The Fourth Figure has all the things you’d want in a European crime novel: picturesque setting, powerful individuals with dark secrets, interagency rivalries and turf wars, plot twists and a world-weary but yet unbroken talented lead investigator. Expertly translated from Flemish, The Fourth Figure reads wonderfully. Like I said at the start, you’ll be seeing more from this series on my blog.
It’s great Rose City Reader’s European Reading Challenge gets me reading books about the smaller countries of Europe like Monaco, Lithuania and Luxembourg. Keeping with this spirit of adventure last week I went looking on Overdrive for something interesting and what did I find but a book about Moldova. For those of you who don’t know, Moldova is a small country in Eastern Europe lodged between Romania and Ukraine. Once called Bessarabia it spent most of the 20th century being tossed back and forth between Romania and Russia/USSR until finally achieving independence from the Soviet Union in the early 90s. It’s one of those out of the way places you pretty much never hear about unless something terribly horrible happens there like a major natural disaster or bloody armed conflict.
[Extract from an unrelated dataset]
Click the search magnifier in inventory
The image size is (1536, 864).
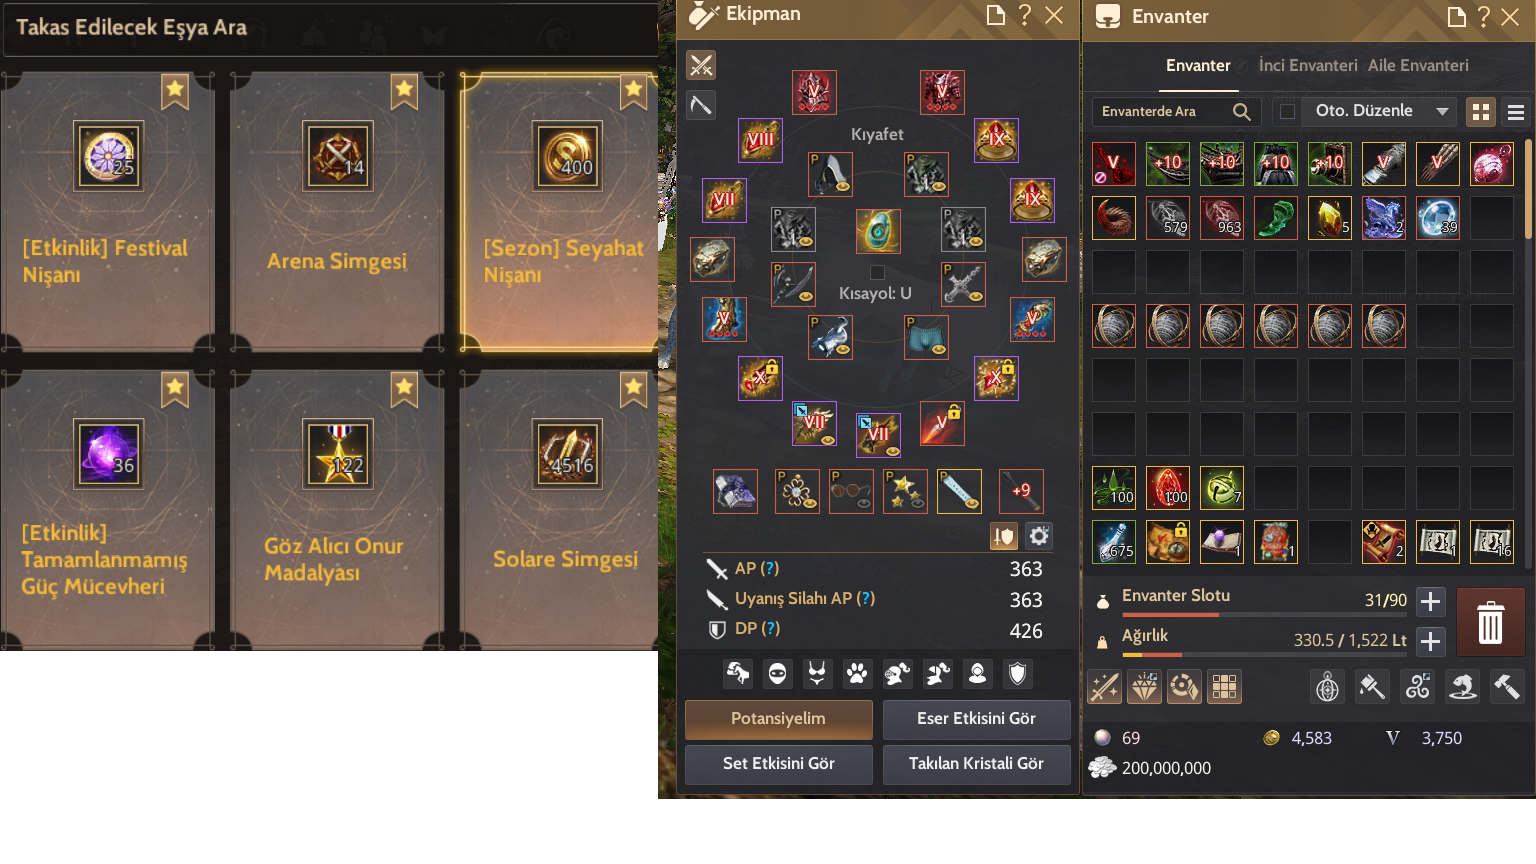1241,112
Over a hundred years ago something horrible did happen in what’s now called Moldova. Steven J. Zipperstein’s Pogrom: Kishinev and the Tilt of History tells the story of the fury that erupted in its capital Kishinev it’s lasting legacy. Just before Easter in 1903 a rabid mob, inflamed by false reports a young child had been ritually murdered by local Jewish elders descended upon Kishinev’s Jewish quarter. Three days later close to 50 of the town’s Jews would be dead, hundred beaten, countless women and girls raped and scores of Jewish homes and business looted.
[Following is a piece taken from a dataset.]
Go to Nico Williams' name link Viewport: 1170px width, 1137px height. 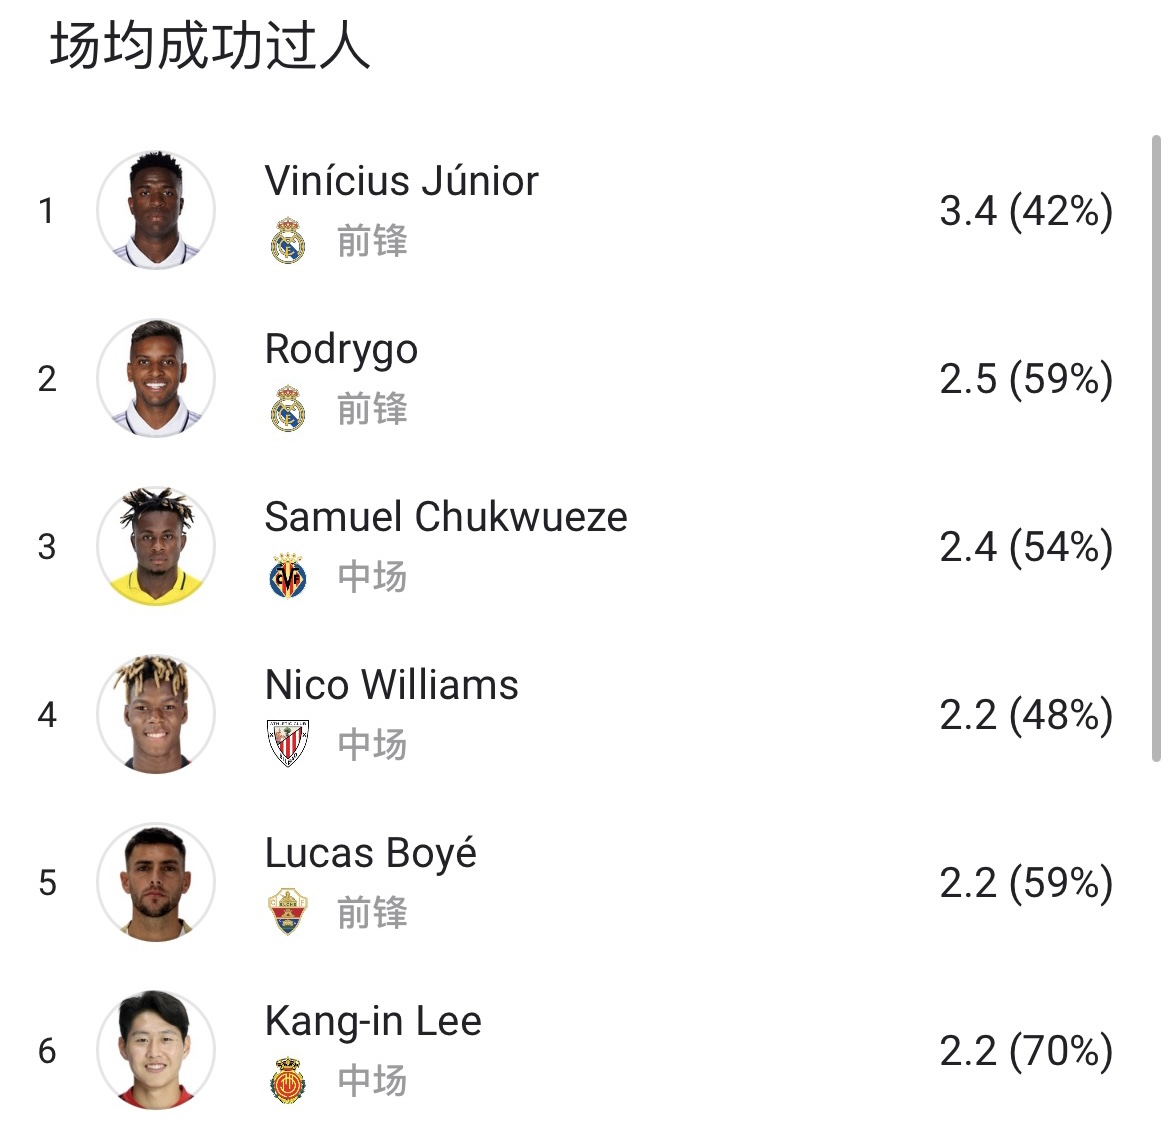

Anti Jewish riots or pogroms like these had been happening in Imperial Russia for years but this one was different. Unlike previous massacres of this type quickly spread around the world, generating a ripple effect of outrage and activism. Instead of occurring deep inside Russia, Kishinev was on its extreme Western edge and in theory anyway closer to the power centers of Europe. Perhaps more importantly, by the turn of the 20th century the world was experiencing an initial wave of modern globalization. With a sophisticated network of telegraph lines and undersea cables criss-crossing the planet, countless newspapers with the resources to dispatch correspondents via steamship and locomotive to the farthest reaches of the globe the world had become a much smaller place and news, wherever it happened traveled quickly. In addition, after decades of both Russian anti-semitism and advances in steamship technology America was home to a sizable Jewish population. Upon hearing the news of the pogrom Jews in America were outraged and quickly organized to not only aid the victims but also pressure the Russian government to safeguard the lives of their co-religionists. Elsewhere around the world Zionist leaders upon hearing the news from Kishinev lobbied even stronger for a new Jewish homeland.
Pogrom is a well-researched and meaty. I must commend Zipperstein for covering a lot of ground in a relatively short book. I’d consider it a great follow-up read to just about all the Jewish history books I’ve read over the last decade or so. And hey, it’s about Moldova so how could I go wrong?